EXCERTO DO TEXTO:
Pausa à mesa do póquer

Pedro Correia, 16.07.13

 

Imaginem uma mesa onde se joga póquer. À volta da mesa, quatro cadeiras. Nessas cadeiras estão sentados quatro homens: Aníbal, António, Paulo e Pedro. Cada qual fazendo bluff, temendo as cartas que os restantes possam lançar.

A política portuguesa, por estes dias, transformou-se nisto. Há um país inseguro, que sustém a respiração, suspenso destas cartadas. Um país sob intervenção externa, que há mais de dois anos perdeu a soberania financeira, aguarda que naquela mesa termine o jogo. Sem a mais remota esperança que daqui resulte uma solução mais sólida e mais estável.

AÇÕES A REALIZAR:
1. Reproduza o trecho do excerto sobre a mesa do póquer que começa em "Pedro Correia, 16.07.13" e prossegue até "sólida e mais estável.".
2. Indique se cada afirmação está de acordo com o excerto sobre a mesa do póquer, respondendo sim ou não e citando as palavras do excerto que o decidem: (a) Os quatro homens sentados à mesa chamam-se Aníbal, António, Paulo e Pedro. (b) O país perdeu a soberania financeira há menos de um ano. (c) O país espera que do jogo resulte uma solução mais sólida e mais estável.
3. Continue o excerto sobre a mesa do póquer a partir da última frase apresentada.

MATERIAL RECOLHIDO:
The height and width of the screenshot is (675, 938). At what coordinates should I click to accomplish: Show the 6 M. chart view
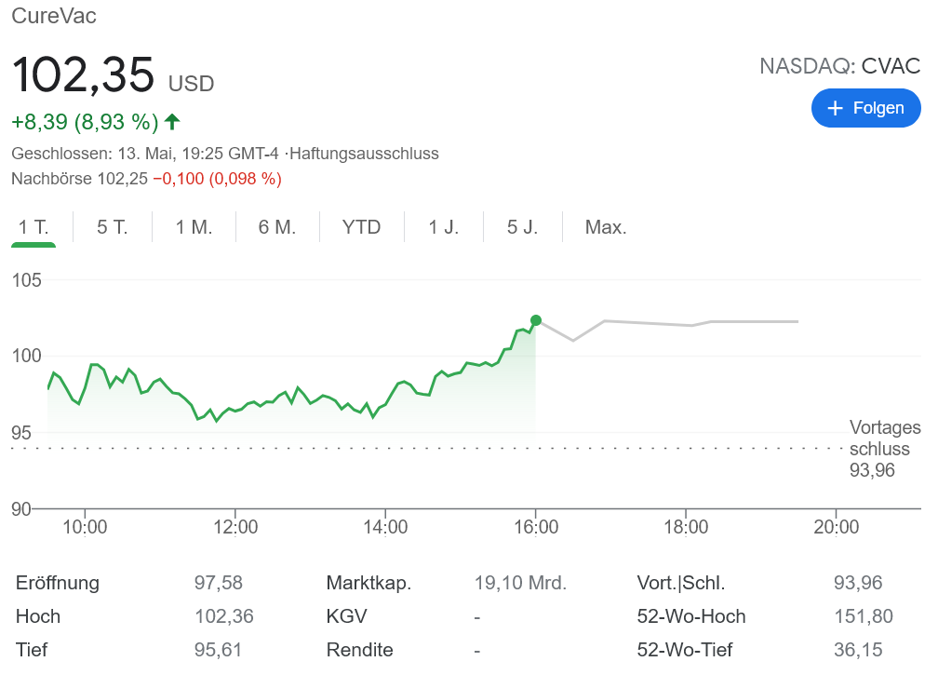pos(277,227)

RESPOSTAS ÀS TAREFAS:
1.
Pedro Correia, 16.07.13

 

Imaginem uma mesa onde se joga póquer. À volta da mesa, quatro cadeiras. Nessas cadeiras estão sentados quatro homens: Aníbal, António, Paulo e Pedro. Cada qual fazendo bluff, temendo as cartas que os restantes possam lançar.

A política portuguesa, por estes dias, transformou-se nisto. Há um país inseguro, que sustém a respiração, suspenso destas cartadas. Um país sob intervenção externa, que há mais de dois anos perdeu a soberania financeira, aguarda que naquela mesa termine o jogo. Sem a mais remota esperança que daqui resulte uma solução mais sólida e mais estável.

2.
(a) Sim: "Nessas cadeiras estão sentados quatro homens: Aníbal, António, Paulo e Pedro."
(b) Não: "há mais de dois anos perdeu a soberania financeira"
(c) Não: "Sem a mais remota esperança que daqui resulte uma solução mais sólida e mais estável."

3.
Passaram apenas duas semanas desde que foi tornada pública a demissão de Vítor Gaspar, acompanhada de uma carta que constitui um notável contributo para a antologia do humor negro na política portuguesa. "Os riscos e desafios do próximo tempo são enormes. Exigem a coesão do Governo. É minha firme convicção que a minha saída contribuirá para reforçar a sua liderança e a coesão da equipa governativa", dizia o ex-titular das finanças nessa missiva supostamente dirigida ao primeiro-ministro mas tendo afinal por destinatários dez milhões de portugueses, inaugurando o estilo "carta aberta" no exercício da governação.

Quinze dias depois, tudo parece ter regressado aos penosos dias do pântano - num teste quase desesperado à liderança e à coesão, palavras habitualmente invocadas na razão inversa da sua existência, como Gaspar bem sabia quando as colocou na sua carta que abriu oficialmente a saison de crises políticas.

Não admira, por isso, que um dos quatro opte por uma pausa no mais remoto e desabitado recanto do território português. Perfeita antítese da atribulada política portuguesa por estes dias, o plácido arquipélago das Selvagens. Com apenas quatro habitantes e banhado pelas águas mais limpas do mundo, como as classificou o oceanógrafo Jacques-Yves Cousteau.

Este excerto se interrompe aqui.